O ministro das Relações Exteriores do Brasil, Celso Amorim, disse que não teme represálias ao país por causa da posição diplomática em relação à guerra. Hrinak disse ter explicado ao governo americano que o Brasil tem preferência pela solução pacífica dos conflitos e pela resolução de disputas a partir das instituições multilaterais, como a ONU. A coalizão anglo-americana atacou o Iraque sem aval do Conselho de Segurança da ONU.

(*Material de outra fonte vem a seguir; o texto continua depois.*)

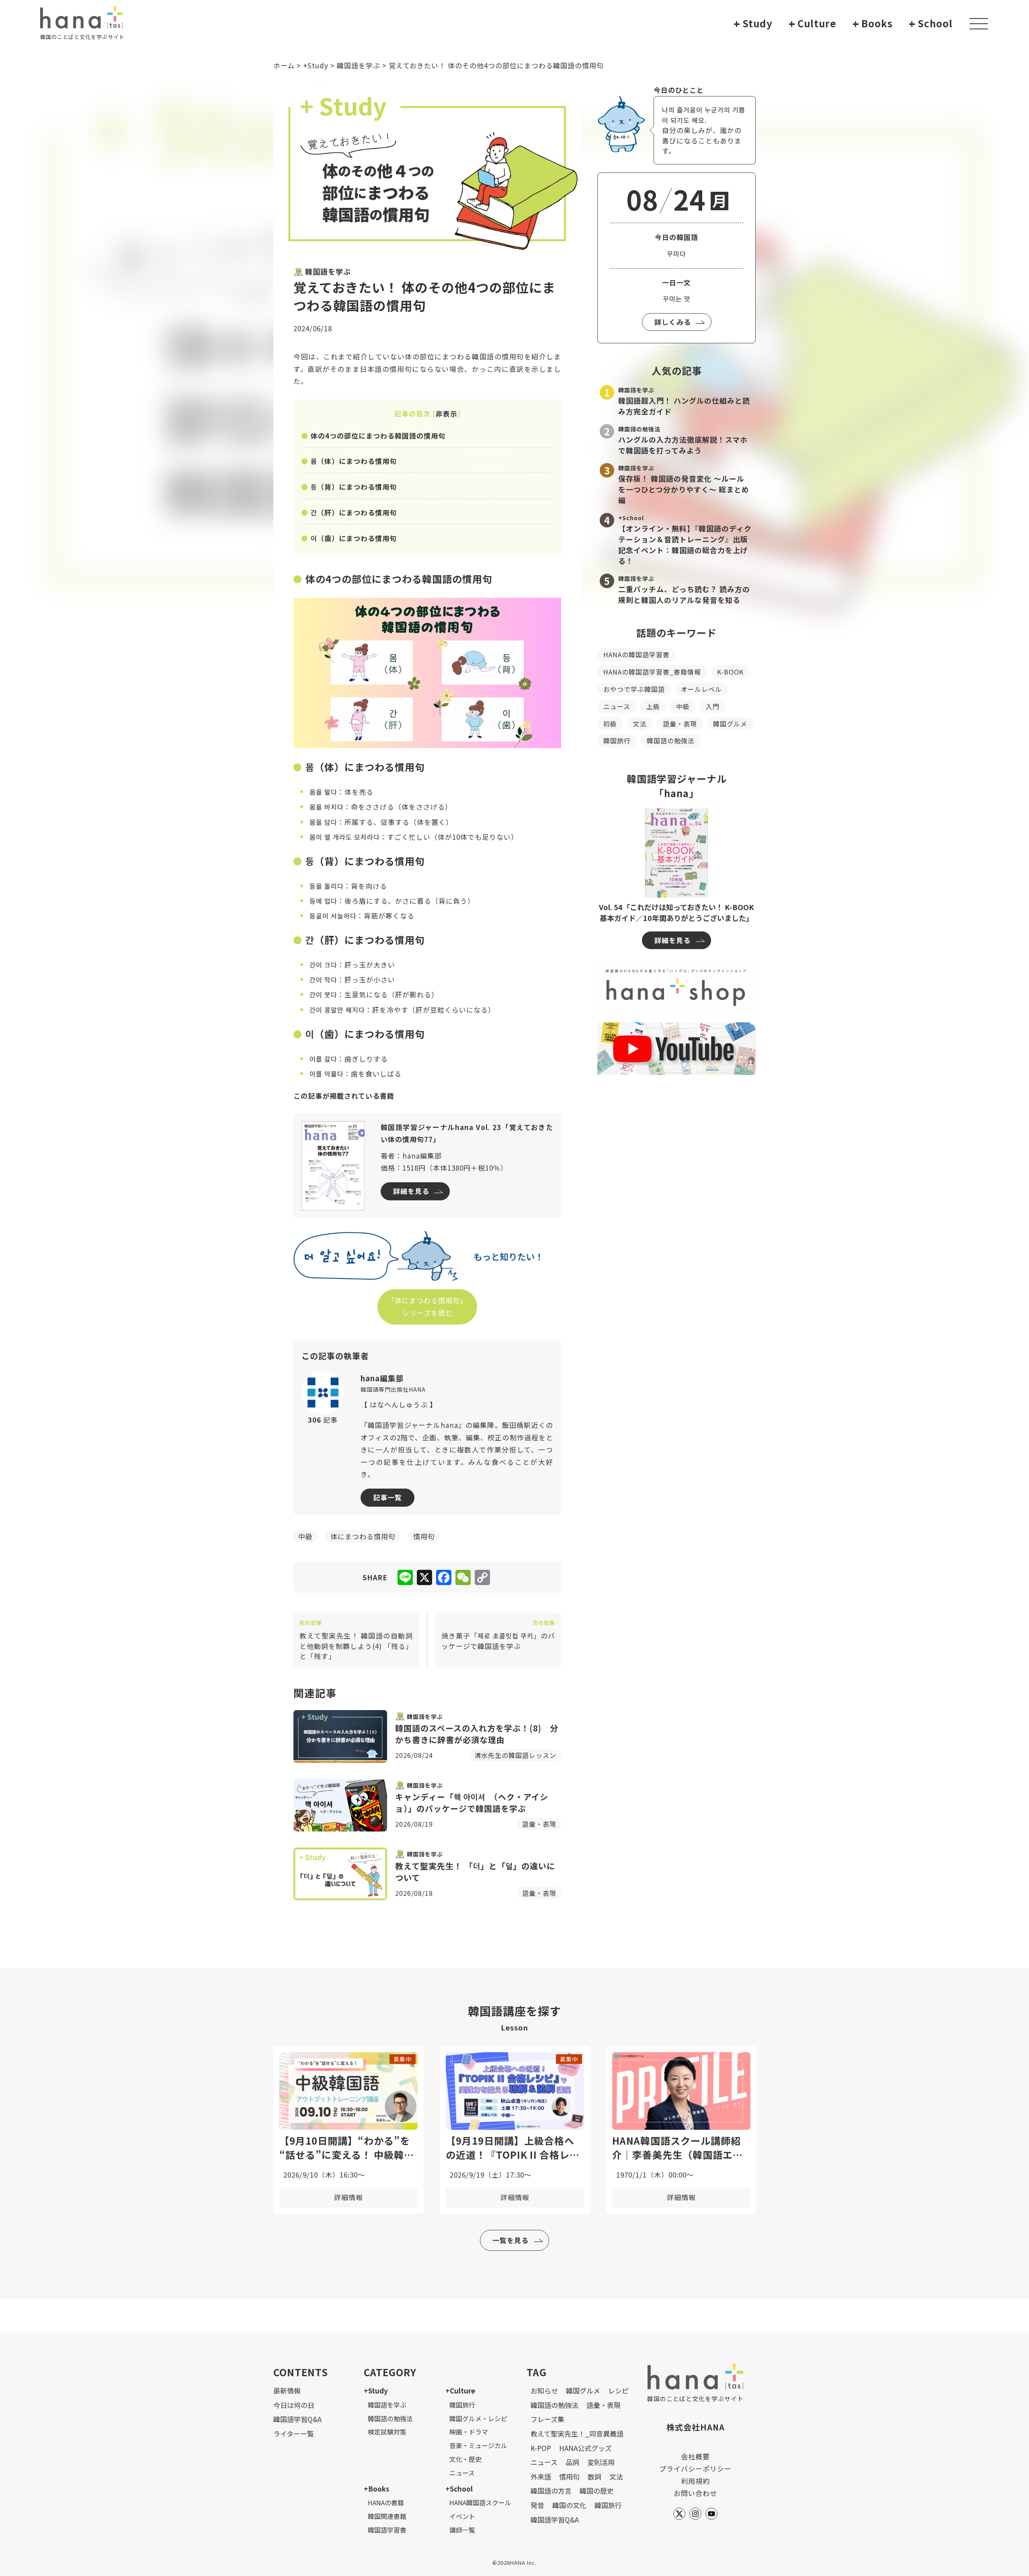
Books (873, 23)
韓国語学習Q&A (297, 2419)
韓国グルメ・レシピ (478, 2418)
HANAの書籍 (386, 2502)
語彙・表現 (680, 723)
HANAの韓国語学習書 (636, 654)
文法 (640, 723)
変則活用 (601, 2462)
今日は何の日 (293, 2405)
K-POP (541, 2448)
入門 (712, 706)
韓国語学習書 (387, 2530)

O comportamento da embaixadora dos Estados Unidos, Donna Hrinak, na Comissão de Relações Exteriores do Senado, primeiro de pedir sessão reservada e depois de não responder ali mesmo às perguntas dos senadores, causou mal-estar no Senado. O primeiro a se queixar foi o presidente da Comissão, senador Eduardo Suplicy. “Acho que ela perdeu a oportunidade de demonstrar maior respeito para com os senadores e senadoras que lhe dirigiram perguntas”, disse Suplicy. Segundo ele, o convite para que ela comparecesse à Comissão de Relações Exteriores foi feito há três semanas.

A embaixadora ouviu todas as perguntas de uma vez e só ao final informou que responderia por escrito em outra ocasião. “Ela teve muito tempo para saber que poderíamos fazer perguntas”, disse Suplicy. À saída da reunião da comissão de Relações Exteriores, a embaixadora disse, em resposta a uma pergunta sobre eventual retaliação dos EUA ao Brasil, por conta da posição brasileira claramente contra a guerra, que nem todos em Washington concordam com a posição brasileira. Ela insistiu em defender a posição dos Estados Unidos de invasão ao Iraque, alegando o risco do uso de armas químicas de destruição em massa por Saddam Hussein. Quando perguntada como inspetores da ONU ainda não encontraram estas armas químicas, ela disse: “O inspetor não tem de achar. O Iraque é que tem de apresentar e não está divulgando incondicionalmente, imediatamente e ativamente as informações sobre armas químicas”.disse.

O senador Eduardo Suplicy disse que, na sessão reservada, ficou evidente que todos os senadores apóiam a posição do governo brasileiro contra a guerra. Ele chegou a citar música de Bob Dylan que o senador assim traduziu: “Quantas pessoas precisarão morrer até que cheguemos à conclusão de que muitas pessoas já morreram. A resposta, meu amigo, está sendo soprada pelo vento”.